33, the third solo album by
Hans Fjellestad, takes you elsewhere, away from his writing for ensembles (featured on
Red Sauce Baby) and into a more intimate sound world centered on the piano. The fixture of bourgeois boudoirs is approached as a cultural icon, a mean to channel emotions, a source of noise, and a tool of inspiration. And the pianist doesn't stick to this sole instrument; he also uses an old analog synthesizer, computer, sampler, and field recordings to create strange studio constructions that often stray far away from conventional piano music.

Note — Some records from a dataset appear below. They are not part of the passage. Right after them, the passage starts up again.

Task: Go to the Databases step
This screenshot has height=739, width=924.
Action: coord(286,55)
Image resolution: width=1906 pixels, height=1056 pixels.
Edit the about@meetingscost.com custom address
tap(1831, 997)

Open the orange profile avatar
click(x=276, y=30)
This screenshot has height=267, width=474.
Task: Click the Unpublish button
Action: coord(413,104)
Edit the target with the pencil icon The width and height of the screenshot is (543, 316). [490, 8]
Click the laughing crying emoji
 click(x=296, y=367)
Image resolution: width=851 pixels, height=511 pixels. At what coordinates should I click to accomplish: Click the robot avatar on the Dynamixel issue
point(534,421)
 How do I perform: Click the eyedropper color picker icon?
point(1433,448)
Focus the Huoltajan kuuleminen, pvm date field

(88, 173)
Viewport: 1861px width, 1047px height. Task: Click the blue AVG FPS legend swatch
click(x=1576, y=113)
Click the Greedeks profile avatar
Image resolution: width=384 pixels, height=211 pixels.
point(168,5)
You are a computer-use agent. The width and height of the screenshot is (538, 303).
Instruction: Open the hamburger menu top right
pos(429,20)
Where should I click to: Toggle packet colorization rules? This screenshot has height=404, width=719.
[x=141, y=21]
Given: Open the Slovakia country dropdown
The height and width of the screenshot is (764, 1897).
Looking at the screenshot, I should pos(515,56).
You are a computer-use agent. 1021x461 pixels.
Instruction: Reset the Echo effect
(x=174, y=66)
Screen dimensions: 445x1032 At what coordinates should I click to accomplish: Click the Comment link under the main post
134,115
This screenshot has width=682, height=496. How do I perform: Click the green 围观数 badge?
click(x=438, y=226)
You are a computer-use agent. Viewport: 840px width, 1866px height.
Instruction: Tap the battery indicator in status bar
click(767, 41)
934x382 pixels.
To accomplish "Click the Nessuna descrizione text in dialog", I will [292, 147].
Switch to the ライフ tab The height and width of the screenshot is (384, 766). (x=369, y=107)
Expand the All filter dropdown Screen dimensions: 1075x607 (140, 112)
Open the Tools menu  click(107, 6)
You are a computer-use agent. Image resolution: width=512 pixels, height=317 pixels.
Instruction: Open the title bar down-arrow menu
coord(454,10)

Then again, you wouldn't expect anything less from
Fjellestad. "Hash Knife," "Pica," and "Mink Eyed" are piano-only pieces (if you take out the occasional vocal interjection). In them, the pianist shows his odd integration of the free jazz (
Cecil Taylor,
Borah Bergman) and contemporary (
Frederic Rzewski,
John Tilbury) idioms. "Hash Knife" contrasts manic key runs with sparse string-plucking and wood-hitting, while "Mink Eyed" is lightly dissonant romanticism. But the best moments are found in the hybrid pieces where the piano's discourse intermingles with electronics and studio wizardry. "Smoke Shank" pairs a piano improvisation punctuated by overaccentuated grunts from the pianist with episodes of digitized reconfiguration. In "Phone Damage," he puts the E-Bow to the piano strings, although this is only one detail in an eventful piece that unfolds like cinema for the ear. The computer construction "Cabrito," with its beautiful soft-spoken finale, provides the undisputed highlight.